Written by Ken Carman
This was the world she knew
This was the world she knew
This was the world
SHE
knew…
Little white house
Up on a hill
In the river town
she loved
Next to her organ
On the long, wide shelf
A wind up Christmas church
Plenty of plants and flowers
Sitting
Dangling
Tended so well
Oh, if only plants could see
What they’d see
Looking
Through the big picture window
Down the gentle slope
Around trees
The Hudson River
flowing gently
sometimes not so gently
in the distance
Chicken Sunday afternoons
Soon…
after singing
Baptist choir
Playing organ
Hanging clothes
Clothes line wire
next to the garden
she had me weed
Plant seeds
Border collie
Running to and fro
Having far too much fun
from the dog run
In front of a rabbit hutch
And the lazy summer
Fully enclosed
Bug screened
Hammock
Dangling near
a short cement wall
And if she could
She would recall
the backyard
Where her kids played
near an old wood pile
And Hook Mountain picnics
Chinese birthday dinners
Husband home some nights
tho sometimes on the road
Three boys
One off to war
Two off to school
All the drama
Sometimes Heaven
Sometimes Hell
Of raising a family
Well
Deep inside
death ate at her
And soon
Too soon
what was of her
was left up a lonely hill
overlooking that same river
the church
the town
where we lived
Yes, Mom
All you knew
Has left you
behind
As have those days
That time
The ashes
Of the husband you adored
Poured into a place far away
Sons
Opposite ends of the country
But no need to feel alone
Oh, please
Do not feel alone
Where you are
Soon we shall be
As the Hudson still flows
Out to the oceans and seas
Because other families
Hopefully raised as well
As the Jims
the Kens
the Teds
Or the neighbors
Dean, Jerry, Harry and Dell
Are living their lives out
Near here, there and about
that white little house
On top of the hill
In the river town
You loved
______________________________________
©Copyright 2013
Ken Carman
all rights reserved
Not left behind, not far away, each of you very literally carry her within you. Her physical cells of course, some of her memories, the shared air you breathed.

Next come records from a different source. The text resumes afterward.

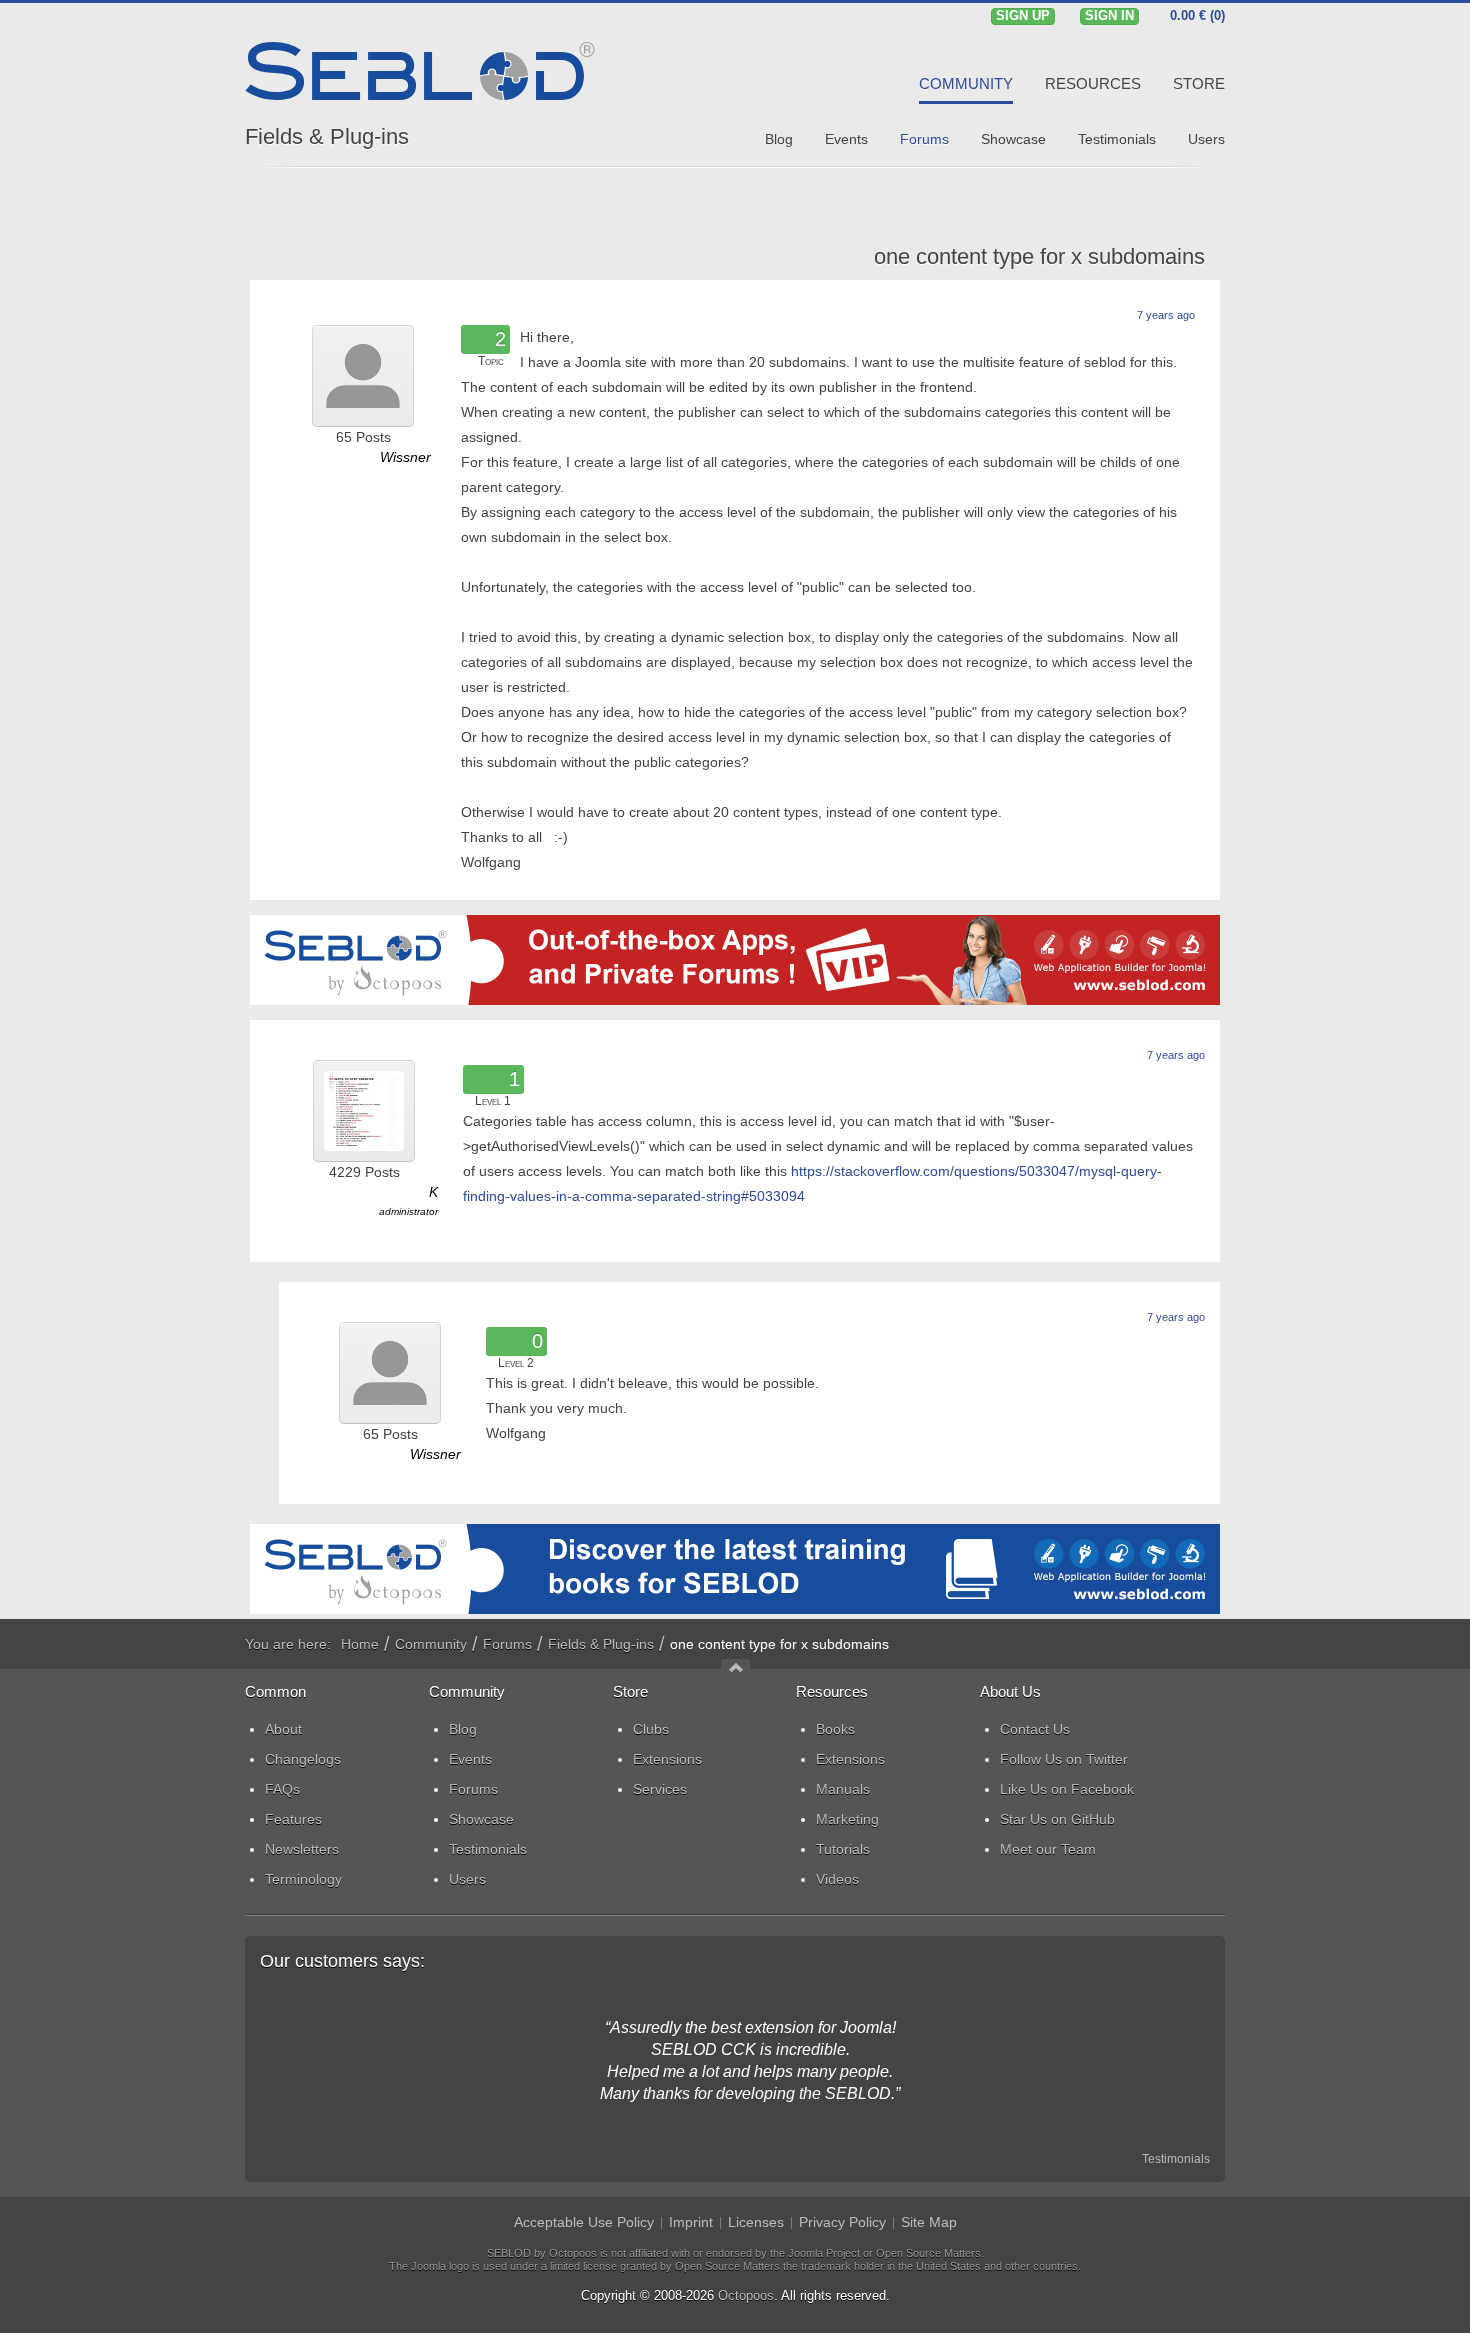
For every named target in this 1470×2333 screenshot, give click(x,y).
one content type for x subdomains (1039, 256)
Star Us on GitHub (1057, 1819)
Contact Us (1035, 1729)
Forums (507, 1644)
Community (431, 1644)
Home (360, 1644)
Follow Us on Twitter (1064, 1759)
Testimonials (1176, 2159)
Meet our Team (1048, 1849)
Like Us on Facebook (1067, 1789)
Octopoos (746, 2295)
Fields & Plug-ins (327, 136)
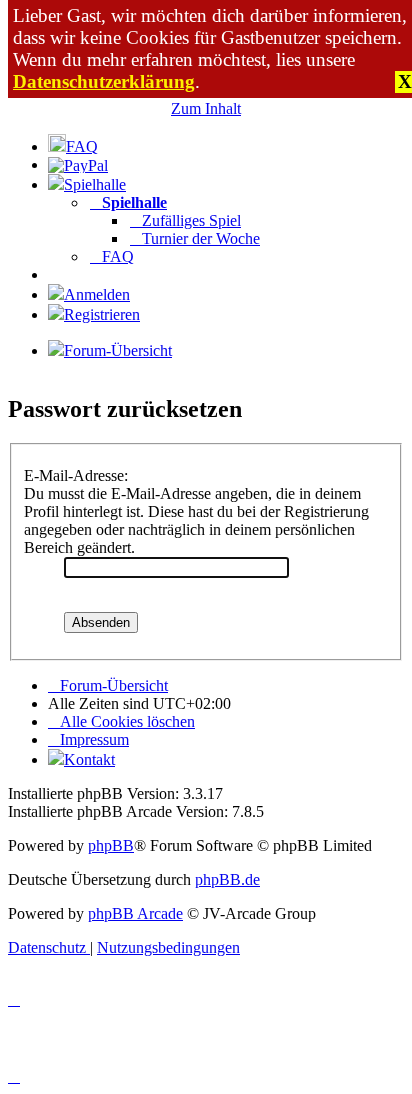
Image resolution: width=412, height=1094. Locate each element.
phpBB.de (227, 879)
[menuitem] (73, 146)
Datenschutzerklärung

Did you know that it has been proven that a mother retains some of the cells of the sons she carries? (we know sons because it is easier to differentiate their cells from hers) So quite literally, you are all there with her too.
Ewe.
I know: you mean elsewhere. Just the literal there is some place I’d never want to be. Can you imagine being locked in a box 6 feet underground, no matter how plush?
But yes, I see what you mean. Thank you.
This was inspired by a feeling I don’t like. I was glad to escape Nyack, but I think back to my days there, and elsewhere, and realize all that’s gone. Oh, the places are still there, but for me: ghosts linger at best. All that happened is as if it never did, and 100 years from know: what’s the difference? Not much.
The schools are gone, or used for something else, people dead and hardly remembered in some cases.
All this feels me with a deep sad sense I just can’t seem to label, other than being part of a generation who knew that generation who is now mostly gone. And the fact we’re not far behind.
As with all emotions I explore them, nourish them, treasure them and turn them into songs, prose and poetry.